---------- Passage

In matristic times (most of human existence) a woman's brother was no doubt the significant male in her home and to her children. Perhaps too her lovers were significant but NOT as husbands or fathers of her children. The connection between intercourse and what happened nine months later was (and in some places still is) not understood. Apparently a peaceful time. Matriarchy is not the opposite of patriarchy which exists today. There was a transformation from female 'rule' to male, i.e., from mother-birthing to father-usurpation of birth, from mother-right to father-ownership, from natural order to invented order. Many myths reflect this take-over--written to reconstruct society.

In fact, there is no sign yet of male imagery in the Paleolithic (one ithyphallic stick figure and a part-animal/man, maybe) and only something like 3 to 4% in the Neolithic. A painting/tear out: WHAT DOES IT MEAN THAT MALE IMAGERY IS ABSENT FOR MOST OF HUMAN EXISTENCE. Regarding matriarchy. Picture a naked male and a naked female. Note what she can do: bleed once a month in connection with moon phases and not die, produce another being and feed it for 2 years or so. Who do you suppose was listened to? Also she procured most of the food, although most 'manthropoligists' have had a hard time seeing that. (Man-the-hunter theory sold/sells lots of books.)

--------------------

(Stated task)
In the passage on matristic times, who was the significant male in a woman's home and to her children?

---------- Dataset extract

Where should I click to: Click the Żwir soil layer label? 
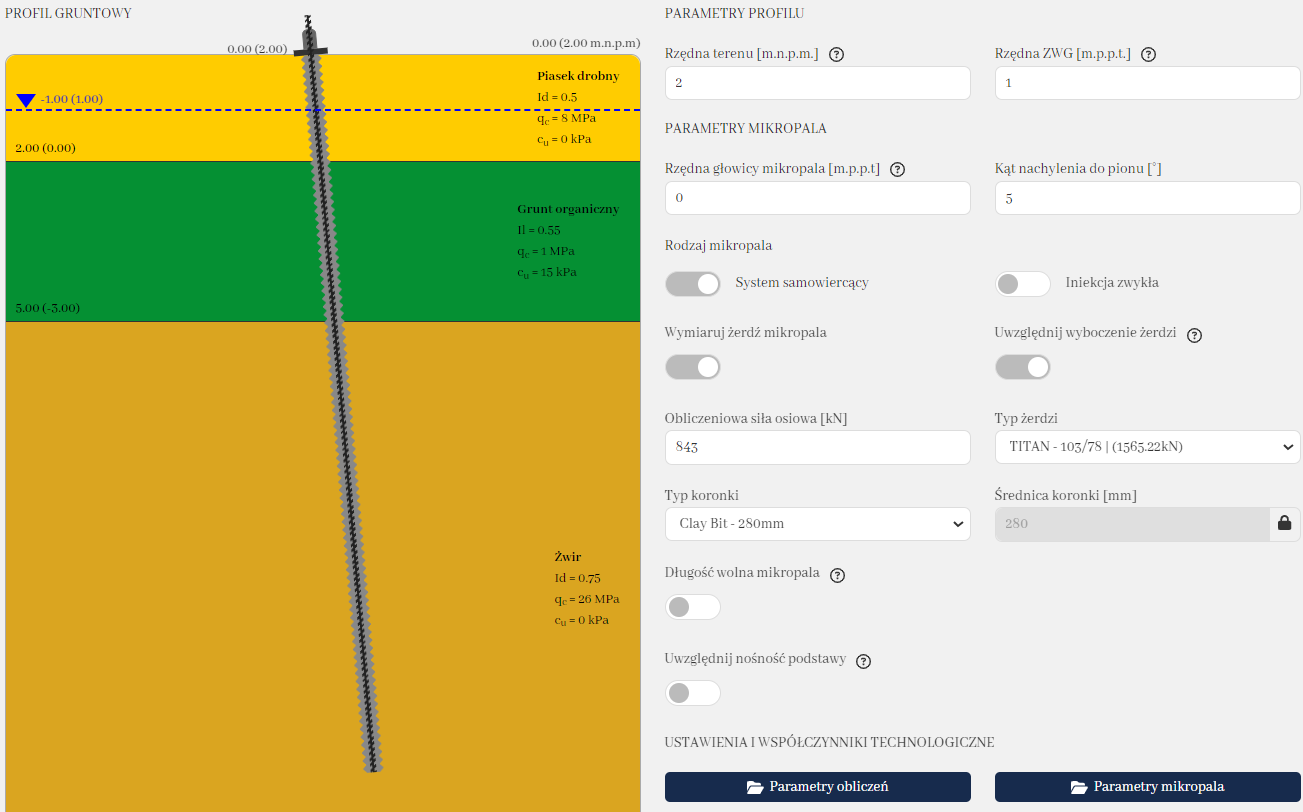click(x=568, y=557)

--------------------

(Reply)
Her brother.